INFORMATION SHOWN.
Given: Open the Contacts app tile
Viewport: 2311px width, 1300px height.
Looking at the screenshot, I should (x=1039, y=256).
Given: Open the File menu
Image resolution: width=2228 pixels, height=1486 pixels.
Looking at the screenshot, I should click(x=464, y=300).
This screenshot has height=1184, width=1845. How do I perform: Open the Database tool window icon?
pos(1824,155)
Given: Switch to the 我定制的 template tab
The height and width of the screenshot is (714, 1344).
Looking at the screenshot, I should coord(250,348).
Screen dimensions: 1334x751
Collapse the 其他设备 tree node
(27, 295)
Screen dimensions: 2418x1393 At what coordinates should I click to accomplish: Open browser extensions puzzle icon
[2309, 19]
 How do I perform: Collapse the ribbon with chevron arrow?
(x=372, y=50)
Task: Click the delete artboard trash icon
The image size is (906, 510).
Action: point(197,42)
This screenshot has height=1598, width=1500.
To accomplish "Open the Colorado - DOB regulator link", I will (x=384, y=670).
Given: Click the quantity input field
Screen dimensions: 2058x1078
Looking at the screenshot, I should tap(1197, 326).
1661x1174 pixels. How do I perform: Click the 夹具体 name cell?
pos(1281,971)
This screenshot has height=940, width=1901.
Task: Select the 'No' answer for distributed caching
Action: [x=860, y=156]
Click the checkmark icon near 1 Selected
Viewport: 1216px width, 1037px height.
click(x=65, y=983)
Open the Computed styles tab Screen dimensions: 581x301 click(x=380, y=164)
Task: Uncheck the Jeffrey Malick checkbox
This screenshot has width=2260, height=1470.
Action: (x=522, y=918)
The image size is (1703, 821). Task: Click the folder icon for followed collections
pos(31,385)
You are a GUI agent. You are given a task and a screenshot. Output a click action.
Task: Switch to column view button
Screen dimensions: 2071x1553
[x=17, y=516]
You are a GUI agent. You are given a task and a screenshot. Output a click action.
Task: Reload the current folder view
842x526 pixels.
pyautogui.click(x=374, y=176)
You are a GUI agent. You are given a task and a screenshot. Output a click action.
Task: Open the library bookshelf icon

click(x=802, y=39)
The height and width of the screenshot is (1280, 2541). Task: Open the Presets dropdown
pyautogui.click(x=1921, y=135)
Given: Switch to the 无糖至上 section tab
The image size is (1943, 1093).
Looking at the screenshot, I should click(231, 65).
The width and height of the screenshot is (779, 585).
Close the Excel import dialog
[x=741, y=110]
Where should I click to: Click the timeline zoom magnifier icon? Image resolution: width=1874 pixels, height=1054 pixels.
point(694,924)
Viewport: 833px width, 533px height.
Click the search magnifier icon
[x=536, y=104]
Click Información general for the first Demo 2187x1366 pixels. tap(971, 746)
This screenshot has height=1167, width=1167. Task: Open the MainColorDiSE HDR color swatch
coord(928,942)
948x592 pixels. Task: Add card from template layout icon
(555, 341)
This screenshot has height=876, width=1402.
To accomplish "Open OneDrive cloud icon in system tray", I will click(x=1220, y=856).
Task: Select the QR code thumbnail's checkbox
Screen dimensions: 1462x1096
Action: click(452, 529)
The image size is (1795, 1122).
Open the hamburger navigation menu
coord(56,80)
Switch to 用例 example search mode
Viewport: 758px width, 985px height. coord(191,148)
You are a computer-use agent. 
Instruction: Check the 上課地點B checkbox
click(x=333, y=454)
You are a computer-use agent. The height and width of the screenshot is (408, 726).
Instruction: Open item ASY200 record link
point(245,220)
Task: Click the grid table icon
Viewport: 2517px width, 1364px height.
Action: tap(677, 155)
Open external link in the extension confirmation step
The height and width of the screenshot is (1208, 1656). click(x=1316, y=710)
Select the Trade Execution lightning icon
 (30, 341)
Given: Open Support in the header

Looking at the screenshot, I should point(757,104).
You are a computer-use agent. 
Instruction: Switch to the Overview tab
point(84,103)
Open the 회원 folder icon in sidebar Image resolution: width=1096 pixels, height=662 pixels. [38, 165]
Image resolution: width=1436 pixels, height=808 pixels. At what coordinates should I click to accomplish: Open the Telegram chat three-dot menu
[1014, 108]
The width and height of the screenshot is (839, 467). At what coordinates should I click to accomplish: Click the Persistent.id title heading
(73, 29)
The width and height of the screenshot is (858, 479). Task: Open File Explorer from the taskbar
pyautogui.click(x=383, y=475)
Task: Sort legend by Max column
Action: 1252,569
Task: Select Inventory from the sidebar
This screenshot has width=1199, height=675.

BRIEF. Each line from the one containing "Given: Open Support in the header" through the end of the material must be output exactly, and no other line.

SOLUTION FOR THIS TASK.
Given: Open Support in the header

Looking at the screenshot, I should point(757,104).
You are a computer-use agent. 
Instruction: Switch to the Overview tab
point(84,103)
Open the 회원 folder icon in sidebar Image resolution: width=1096 pixels, height=662 pixels. [38, 165]
Image resolution: width=1436 pixels, height=808 pixels. At what coordinates should I click to accomplish: Open the Telegram chat three-dot menu
[1014, 108]
The width and height of the screenshot is (839, 467). At what coordinates should I click to accomplish: Click the Persistent.id title heading
(73, 29)
The width and height of the screenshot is (858, 479). Task: Open File Explorer from the taskbar
pyautogui.click(x=383, y=475)
Task: Sort legend by Max column
Action: 1252,569
Task: Select Inventory from the sidebar
This screenshot has width=1199, height=675.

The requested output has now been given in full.